Collecting Multiple Streams of Work Into a Pool in Elixir

Two weeks ago, I described an architecture for Domain Scraper with this diagram

and used it to rationalize the design of putting the various fetchers and the unshortening pool together into separate applications. Then, last week I described how I wrote a new Fetcher module for reddit posts.

Now I should be able to put it all together but, as I tried this I found that the current implementation of unshortening pool doesn’t achieve this.

We will correct this as part of this post.

What’s the problem?

Here the runner for our processes:

defmodule Main do
  def run do
    Twitter.Server.get
    |> UnshorteningPool.map
    |> Stream.map(fn x -> IO.inspect x end)
    |> Enum.take(10)
    |> Enum.to_list
  end
end

It starts up the server for the Twitter fetchers, maps the Tweets through the UnshorteningPool, and prints out some of the results. So, I thought to just add another copy of this code to handle reddit. I would somehow put them into separate processes and be done!

But, then I realized that this doesn’t really work the way I want it to. The problem is that I have this one big pipeline which looks like this

But as I mentioned I want this:

So I think I need to be able to write:

spawn_link fn ->
  Twitter.Server.get
  |> UnshorteningPool.map
end

spawn_link fn ->
  Reddit.Server.get
  |> UnshorteningPool.map
end  

spawn_link fn ->
  HackerNews.Server.get
  |> UnshorteningPool.map
end

UnshorteningPool.output_stream
|> Stream.map(fn x -> IO.inspect x end)
|> Enum.take(30)
|> Enum.to_list

This would be a change in the interface to UnshorteningPool so that the map operation just accepts data and the output Stream is retrieved in a separate operation (output_stream/0). And we can no longer use a single pipeline. Given this usage pattern, map actually doesn’t seem like the right operation anymoreNow, into is stating to seem like the right abstraction. That is, the servers push into the pool and and we pull the (combined) results out separately. The map operation makes me thing it should all be one pipeline of computation.
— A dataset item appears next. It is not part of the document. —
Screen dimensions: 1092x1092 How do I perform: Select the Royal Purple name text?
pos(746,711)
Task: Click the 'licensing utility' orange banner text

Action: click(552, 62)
Another way to think about this is, that the design issue is actually in UnshorteningPool.Mapper in that it creates an output BlockingQueue for each call to map_through_pool. For my use case I want multiple input Streams but only a single output Stream.

Plan

My plan to fix this is to restructure UnshorteningPool to

Create a single output queue, I can add it to the supervision tree
Replace map and map_through_pool with a new interface
Build up processes and output

This would let me write something like this:

defmodule Main do
  def run do
    spawn_link fn ->
      Twitter.Server.get
      |> Enum.into(UnshorteningPool)
    end

    spawn_link fn ->
      Reddit.Server.get
      |> Enum.into(UnshorteningPool)
    end  

    spawn_link fn ->
      HackerNews.Server.get
      |> Enum.into(UnshorteningPool)
    end

    UnshorteningPool.output_stream
    |> Stream.map(fn x -> IO.inspect x end)
    |> Enum.take(30)
    |> Enum.to_list
  end
end

But, I think there is one more question to answer: where should the processes be spawned?
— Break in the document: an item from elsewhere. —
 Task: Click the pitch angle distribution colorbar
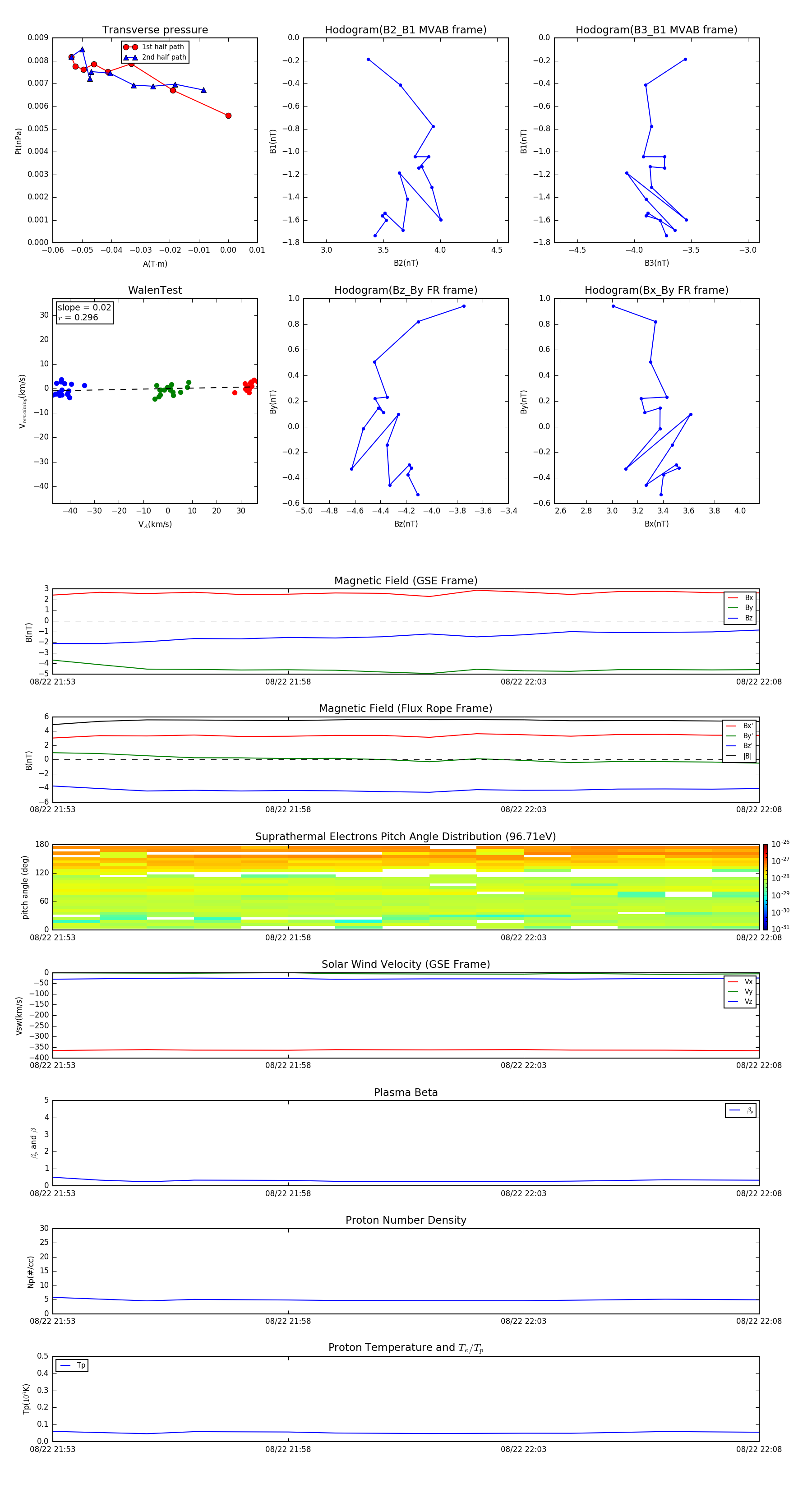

Previously, UnshorteningPool.map kicked off a new process. Above, I create them in run. Ideally, I would create them as workers in the supervision tree so that they could be restarted if anything goes wrong. This means that my into implementation doesn’t need to spawn. But it does leave us with one more TODO item:

Build producer app that supervises all the producers

Implementation

So, here’s what I ended up with. It’s smaller than what I expected:

defmodule Main do
  def run do
    UnshorteningPool.output_stream
    |> Stream.map(fn x -> IO.inspect x end)
    |> Enum.take(30)
    |> Enum.to_list
  end
end

Main.run just has to take the output of the UnshorteningPool and for now just print it out.
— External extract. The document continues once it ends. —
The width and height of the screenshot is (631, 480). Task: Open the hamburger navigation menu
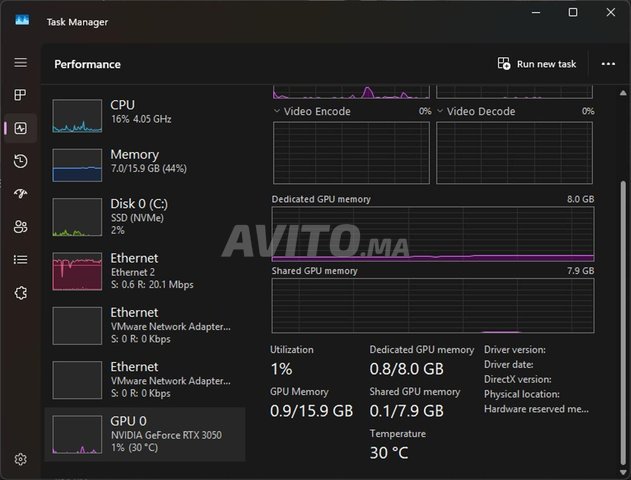[20, 63]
So you may be wondering where the fetchers are started. Well, in order to have them all supervised they need to go in the supervision tree:

So, there’s a new Producer app that sets up like this:

defmodule Producer do
  use Application

  # See http://elixir-lang.org/docs/stable/elixir/Application.html
  # for more information on OTP Applications
  def start(_type, _args) do
    import Supervisor.Spec, warn: false

    children = [
      worker(Producer.Worker, [Reddit.Server], id: :producer_reddit),
      worker(Producer.Worker, [Twitter.Server], id: :producer_twitter),
    ]

    # See http://elixir-lang.org/docs/stable/elixir/Supervisor.html
    # for other strategies and supported options
    opts = [strategy: :one_for_one, name: Producer.Supervisor]
    Supervisor.start_link(children, opts)
  end
end

And Producer.Worker is:

defmodule Producer.Worker do
  use ExActor.GenServer

  # Just start up the evaluation
  defstart start_link(module) do
    pid = spawn_link fn ->
      module.get
      |> UnshorteningPool.collect
    end

    initial_state(pid)
  end
end

This is a GenServer that takes the place of the anonymous process in the snippet above:

spawn_link fn ->
  Twitter.Server.get
  |> Enum.into(UnshorteningPool)
end

As a GenServer we can install this process into the supervision tree.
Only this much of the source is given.